Well, it has been a long time since I have posted. I have learned a lot about and advanced my capabilities on the lathe, made a lot of extension shafts. I have learned a lot about machining and measuring concentricity. I have systematically eliminated one problem at a time, but still don’t have a viable extension shaft for my eturbo motor.
I think I have tried over a dozen metal extension shafts, all of which were fails. Below is a picture of a fair representation of the iterations.
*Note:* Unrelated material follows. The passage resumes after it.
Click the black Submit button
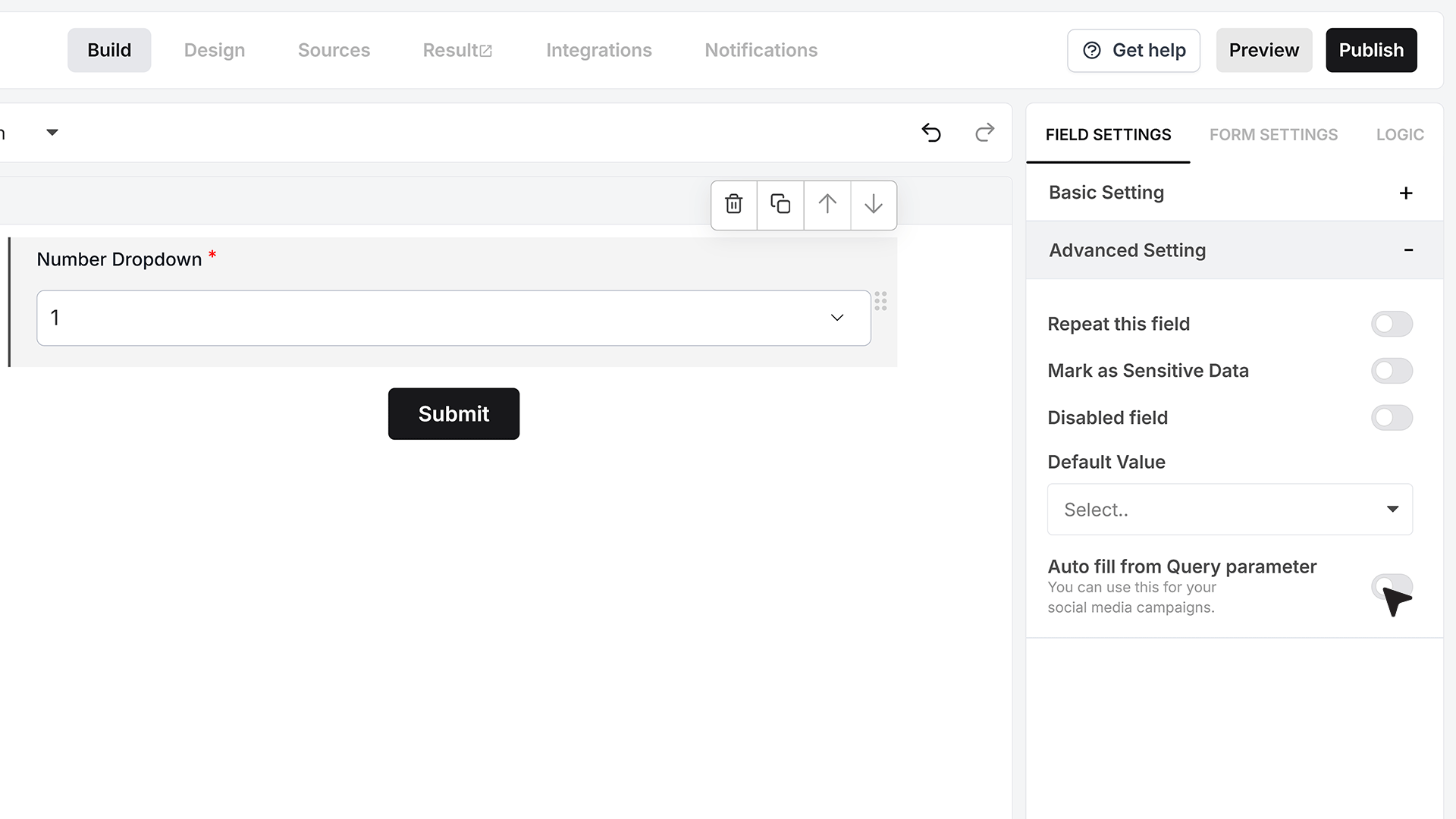 click(x=453, y=414)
Starting on the left was 3D printed ABS. Very concentric, spun up nicely, but only good for a short life and basement experiments and design work. Then I tried getting a laser sintered shaft, which was plenty strong, not concentric enough (they printed it horizontal and it dropped).
3rd in, I tried using the 1/4” shaft that came with the turbo with 1/4” to 8mm adaptor. The challenge I had was the coupler was not concentric or balanced enough.
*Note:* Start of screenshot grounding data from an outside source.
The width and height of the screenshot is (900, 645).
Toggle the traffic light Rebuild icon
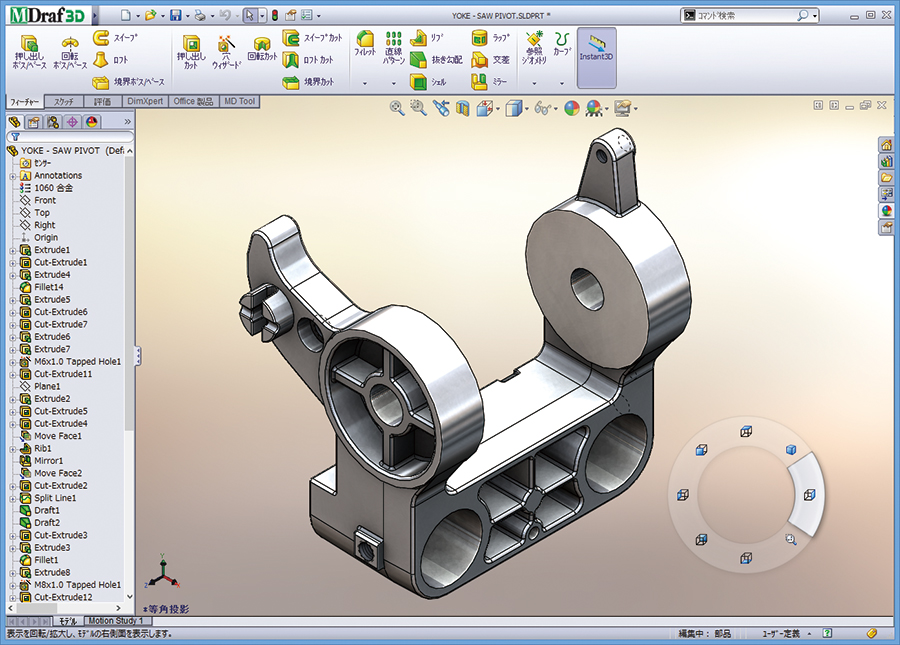coord(275,16)
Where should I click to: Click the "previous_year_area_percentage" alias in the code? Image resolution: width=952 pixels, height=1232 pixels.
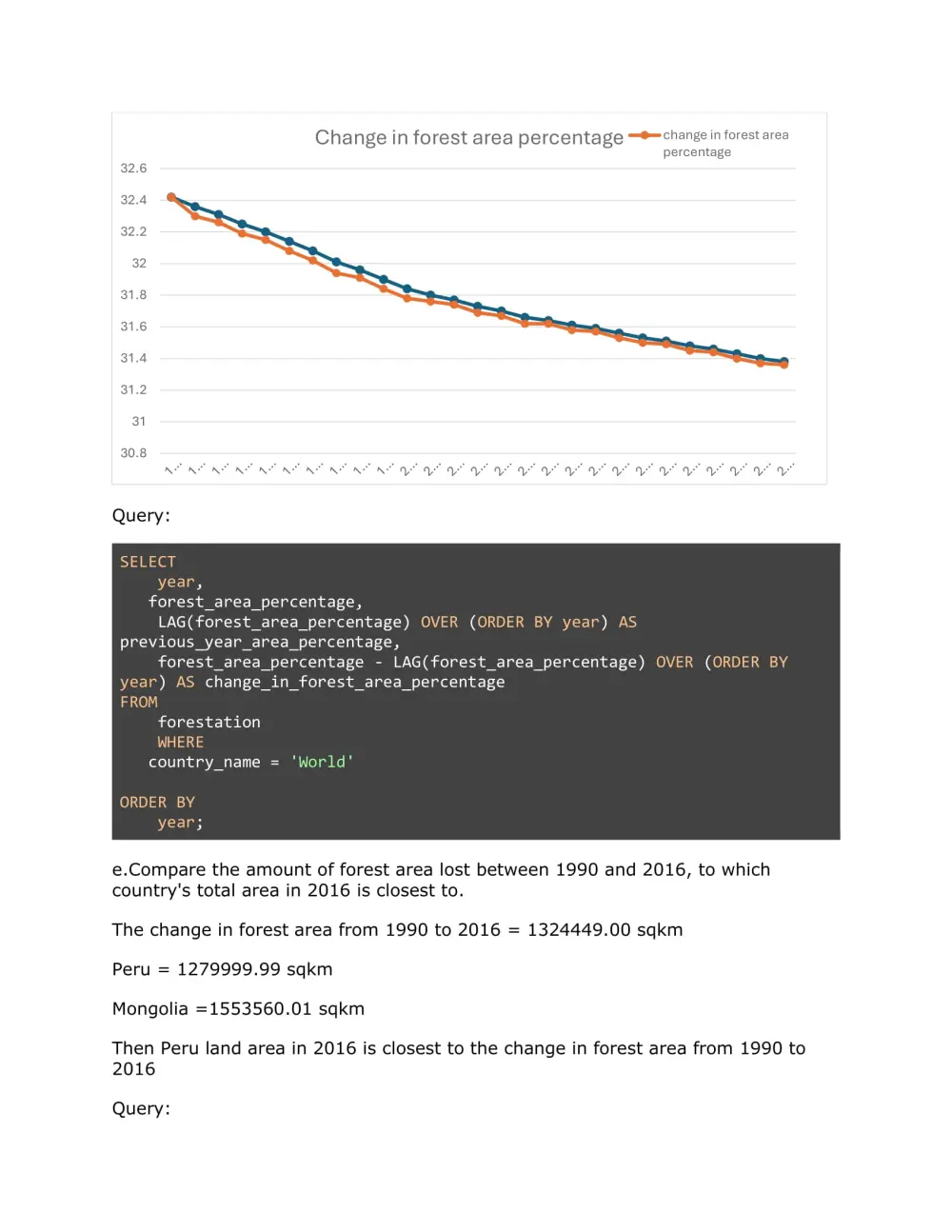pos(257,642)
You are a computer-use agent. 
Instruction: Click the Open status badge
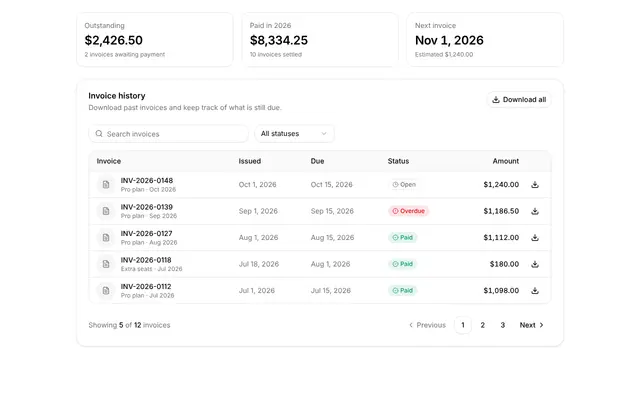(x=404, y=184)
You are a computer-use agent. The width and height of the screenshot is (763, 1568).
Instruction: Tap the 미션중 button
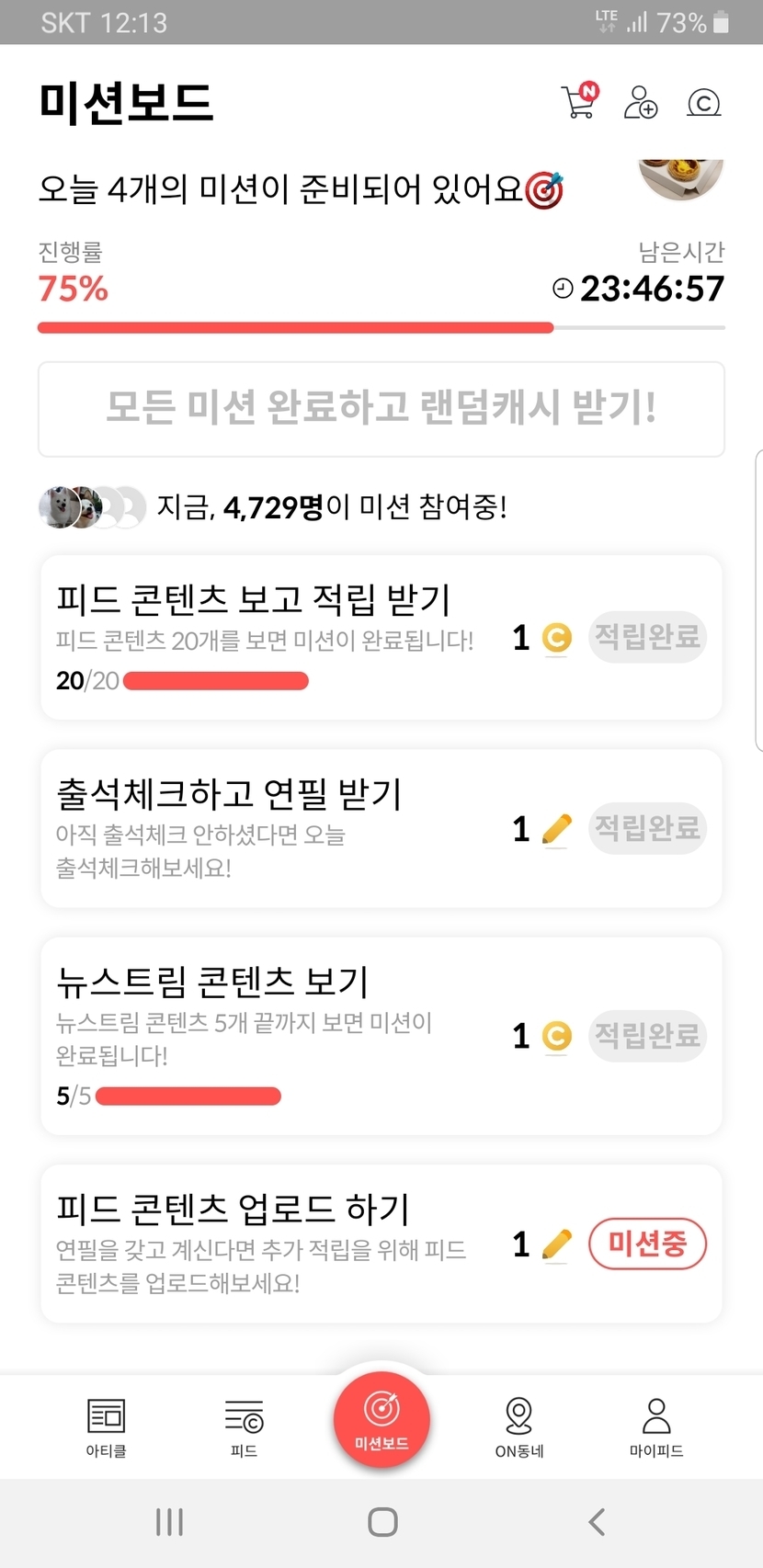point(647,1244)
4th in, a friend made a steel shaft on his lathe for me. The shaft is amazingly concentric with less than a thousandth run out. But it got wonky with the set screw attachment to the motor shaft.
Then I got my own lathe (nice complement to my milling machine) and have been learning over the last few months (good choice for me as I am learning driven and build lots of car parts). The next few shafts had poor tolerances for the 1/4” shaft and 6 mm bearing and or shrink fit. So they never were tried with the motor.
At first it was hard to get the precision for the shrink fit. But once you have the right tools, setup, procedure, and technique, it is quite easy and repeatable.
All I do is drill with a center drill, then increasing drill sizes up to 7.75 mm and finish up with 0.3035” reamer. The shaft is 7.98 mm = 0.3242”. So the hole is roughly 0.0007” smaller than the shaft at room temp or about 18 microns. Once the shaft is complete I heat it up with the torch for 15-20 seconds and it slides right onto the motor shaft. Once it cools down, the only way I can get extension shaft off of the motor is to cut it off (which I have done too many times).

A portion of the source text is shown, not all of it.